**Prompt:** In the records below, the line with "Where should I" and every line after it must be written out exactly; no pictures belong in the result.

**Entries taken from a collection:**
"""
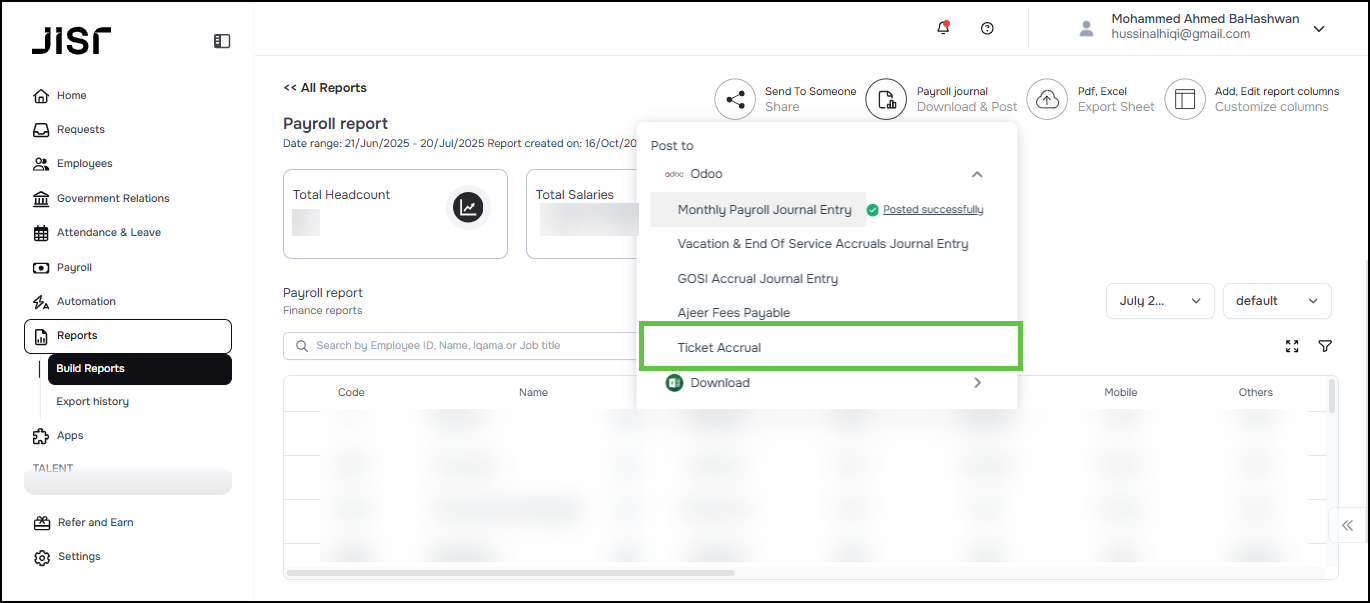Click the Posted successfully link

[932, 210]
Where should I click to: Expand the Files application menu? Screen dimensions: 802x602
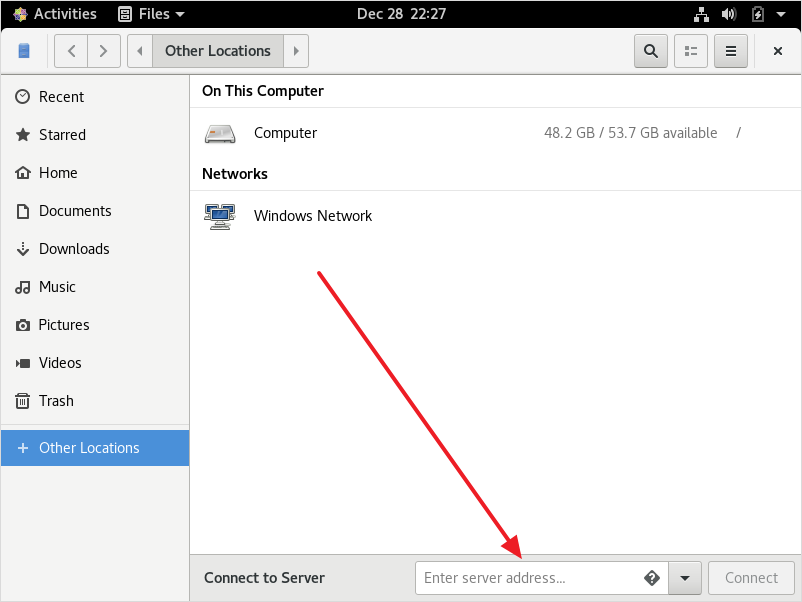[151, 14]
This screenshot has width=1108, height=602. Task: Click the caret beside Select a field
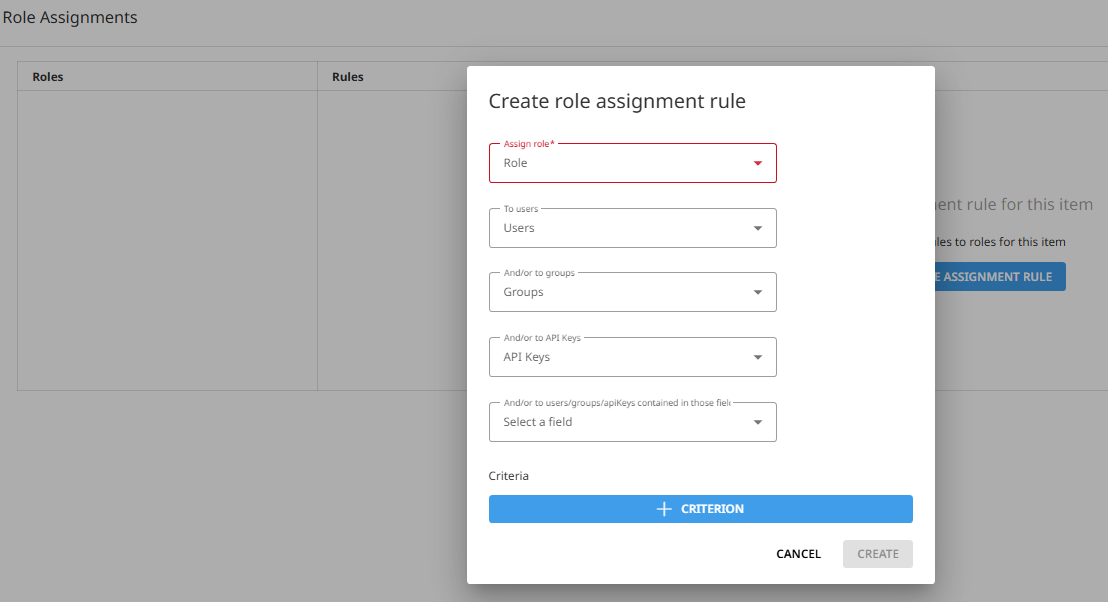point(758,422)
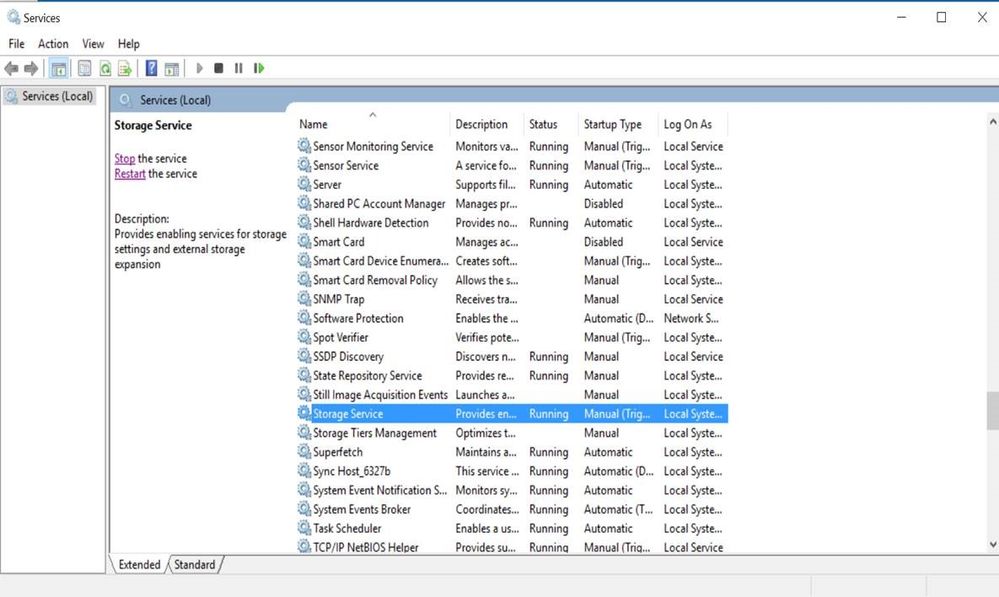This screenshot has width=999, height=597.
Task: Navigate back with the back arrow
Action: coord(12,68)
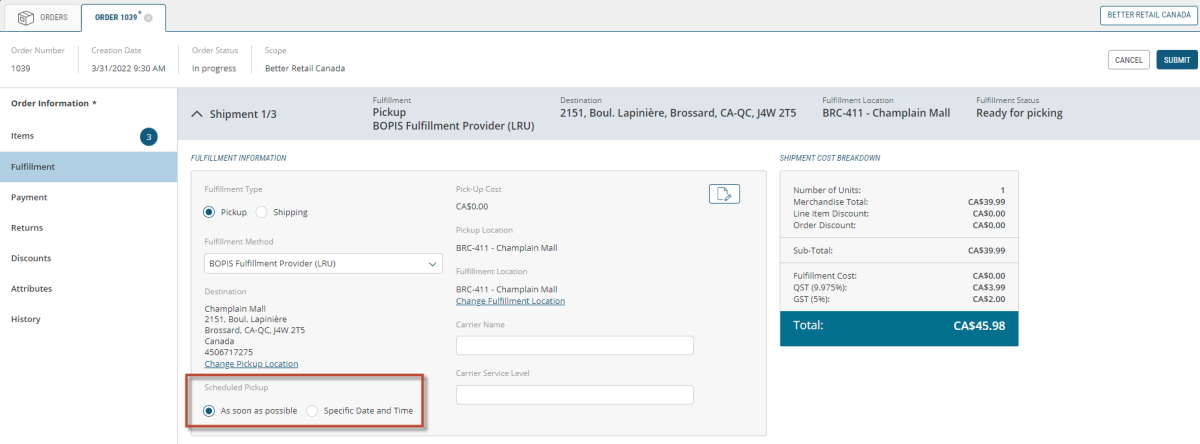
"""
**Your solution:**
Where should I click to: Expand the Files application menu? Screen dimensions: 802x602
[151, 14]
This screenshot has width=1108, height=602. Task: Click the caret beside Select a field
point(758,422)
This screenshot has width=999, height=597.
Task: Navigate back with the back arrow
Action: coord(12,68)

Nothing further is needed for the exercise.